* **Exercise**
Extract the final stretch of the data: the line that contains "This screenshot has width=1345, height=896." and every line after it, unaltered, and no other lines.

Items from a data source:
------

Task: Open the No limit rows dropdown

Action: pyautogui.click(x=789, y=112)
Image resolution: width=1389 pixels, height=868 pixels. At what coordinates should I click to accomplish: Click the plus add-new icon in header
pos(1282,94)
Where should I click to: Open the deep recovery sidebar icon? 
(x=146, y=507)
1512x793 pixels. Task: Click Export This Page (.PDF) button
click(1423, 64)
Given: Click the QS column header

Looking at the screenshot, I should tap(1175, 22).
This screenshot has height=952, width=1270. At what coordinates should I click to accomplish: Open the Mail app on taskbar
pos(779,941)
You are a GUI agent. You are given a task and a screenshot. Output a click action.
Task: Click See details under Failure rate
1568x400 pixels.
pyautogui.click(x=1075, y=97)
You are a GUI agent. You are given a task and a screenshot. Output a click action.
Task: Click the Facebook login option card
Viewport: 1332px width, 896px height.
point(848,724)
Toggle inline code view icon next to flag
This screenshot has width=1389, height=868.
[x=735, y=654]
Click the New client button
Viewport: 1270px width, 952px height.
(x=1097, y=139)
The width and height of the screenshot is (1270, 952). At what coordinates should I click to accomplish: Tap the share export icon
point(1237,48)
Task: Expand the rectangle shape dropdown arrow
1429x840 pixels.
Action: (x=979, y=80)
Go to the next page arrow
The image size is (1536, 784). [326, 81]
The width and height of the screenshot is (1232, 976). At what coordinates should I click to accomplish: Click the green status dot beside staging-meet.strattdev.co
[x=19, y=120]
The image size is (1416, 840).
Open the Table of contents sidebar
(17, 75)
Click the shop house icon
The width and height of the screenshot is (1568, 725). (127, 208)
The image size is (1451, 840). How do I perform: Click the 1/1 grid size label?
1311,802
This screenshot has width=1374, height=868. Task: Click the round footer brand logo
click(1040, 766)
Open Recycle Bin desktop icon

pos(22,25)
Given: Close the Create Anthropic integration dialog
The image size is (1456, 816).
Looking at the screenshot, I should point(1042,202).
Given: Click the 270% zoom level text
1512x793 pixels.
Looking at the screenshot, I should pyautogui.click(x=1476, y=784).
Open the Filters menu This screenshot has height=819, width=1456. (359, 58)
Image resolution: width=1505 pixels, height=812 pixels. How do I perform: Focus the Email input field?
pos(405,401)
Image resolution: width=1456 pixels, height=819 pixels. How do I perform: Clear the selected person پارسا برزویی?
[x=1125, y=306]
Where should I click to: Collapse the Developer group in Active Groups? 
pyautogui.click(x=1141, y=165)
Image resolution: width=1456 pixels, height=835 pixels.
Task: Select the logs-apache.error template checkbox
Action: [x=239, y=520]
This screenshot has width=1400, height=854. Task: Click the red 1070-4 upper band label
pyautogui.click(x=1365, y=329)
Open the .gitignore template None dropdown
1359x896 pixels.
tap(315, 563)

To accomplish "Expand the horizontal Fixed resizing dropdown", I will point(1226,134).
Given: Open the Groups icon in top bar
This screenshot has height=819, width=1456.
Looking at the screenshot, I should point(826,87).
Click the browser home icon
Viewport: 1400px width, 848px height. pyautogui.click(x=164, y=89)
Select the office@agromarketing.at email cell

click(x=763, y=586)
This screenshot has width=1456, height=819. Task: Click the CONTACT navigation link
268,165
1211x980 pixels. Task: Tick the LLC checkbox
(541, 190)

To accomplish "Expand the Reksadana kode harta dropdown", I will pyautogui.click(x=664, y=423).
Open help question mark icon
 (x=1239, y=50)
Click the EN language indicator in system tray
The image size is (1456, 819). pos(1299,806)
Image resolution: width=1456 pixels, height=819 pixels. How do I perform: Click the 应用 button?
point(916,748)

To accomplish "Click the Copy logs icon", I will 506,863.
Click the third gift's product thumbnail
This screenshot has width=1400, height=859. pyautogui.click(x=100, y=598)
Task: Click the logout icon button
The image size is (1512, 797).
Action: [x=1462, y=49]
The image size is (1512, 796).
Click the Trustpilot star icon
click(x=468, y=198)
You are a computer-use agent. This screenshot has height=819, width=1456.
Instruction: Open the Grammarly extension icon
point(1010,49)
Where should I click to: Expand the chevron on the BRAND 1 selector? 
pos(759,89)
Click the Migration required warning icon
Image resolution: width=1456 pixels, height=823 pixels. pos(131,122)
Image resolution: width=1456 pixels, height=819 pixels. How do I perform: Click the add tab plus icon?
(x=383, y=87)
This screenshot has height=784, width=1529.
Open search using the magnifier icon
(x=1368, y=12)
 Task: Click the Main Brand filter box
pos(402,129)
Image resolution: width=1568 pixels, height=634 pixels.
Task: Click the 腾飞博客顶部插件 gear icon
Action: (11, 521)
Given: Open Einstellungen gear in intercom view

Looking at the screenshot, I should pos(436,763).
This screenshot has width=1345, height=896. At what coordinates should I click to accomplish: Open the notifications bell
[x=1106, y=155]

------

* **Task solution**
This screenshot has width=1345, height=896. At what coordinates should I click to accomplish: Open the notifications bell
[x=1106, y=155]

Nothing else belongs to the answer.